Invitée ce mercredi matin sur BFMTV face à Apolline de Malherbe, Ségolène Royal a défendu sa candidature à la primaire socialiste en vue de 2027. L’ancienne candidate à l’Élysée promet d’« apaiser la France éprouvée par ses années de macronisme » et a vivement critiqué la succession des réformes menées dans l’Éducation nationale.
Ségolène Royal estime que le débat sur la levée du drapeau dans les écoles constitue une « diversion » par rapport aux difficultés concrètes rencontrées par l’institution scolaire. « La question qui se pose, c’est le nombre de classes sans enseignants », a-t-elle affirmé, dénonçant les « sept ministres successifs pendant le macronisme » et leurs réformes à répétition.
« L’Éducation nationale en a assez »
L’ancienne ministre de l’Éducation nationale s’est notamment attaquée à la réforme du lycée et à la suppression des mathématiques du tronc commun, estimant que cette décision avait durablement perturbé le système. « Chaque fois qu’un ministre sort une marotte de son cerveau pour lancer une réforme, ça brutalise le système scolaire », a-t-elle lancé.
Ségolène Royal ne se dit pas opposée par principe à ce que la Marseillaise soit chantée dans les établissements, mais refuse d’en faire une priorité.

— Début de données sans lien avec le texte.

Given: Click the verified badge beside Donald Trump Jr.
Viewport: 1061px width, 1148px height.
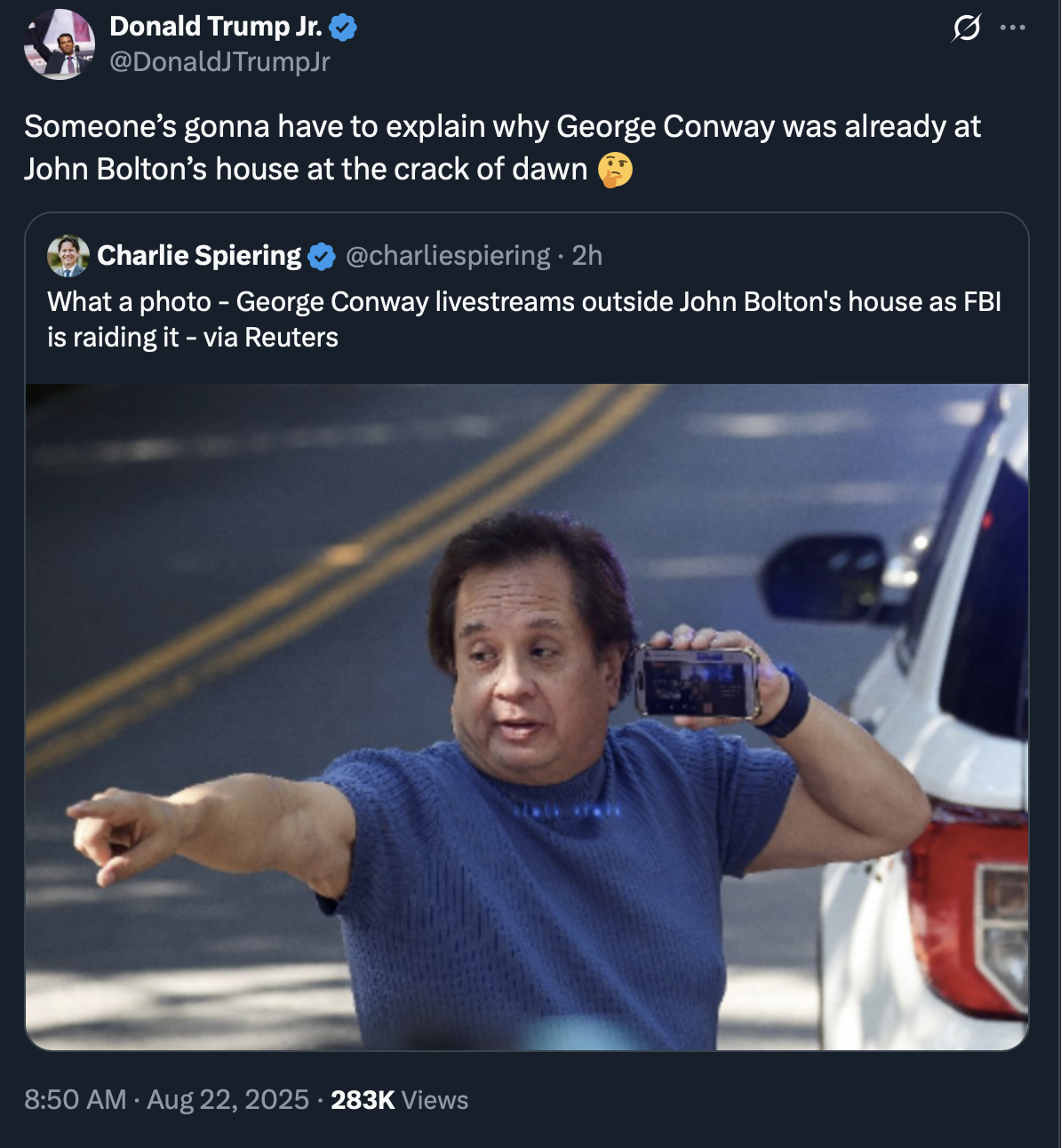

Même position sur le drapeau ou l’uniforme, qu’elle présente comme des mesures secondaires voire des « gadgets ». Selon elle, l’urgence est d’abord de garantir la sécurité des élèves, des enseignants présents devant chaque classe et des conditions de travail permettant de transmettre dans de bonnes conditions.
Candidate à la primaire de la gauche, Ségolène Royal entend ainsi faire de l’école l’un des piliers de sa campagne. Elle refuse par ailleurs, à ce stade, de fermer définitivement la porte à une alliance avec La France insoumise, déclarant vouloir d’abord « voir ce que disent les électeurs ».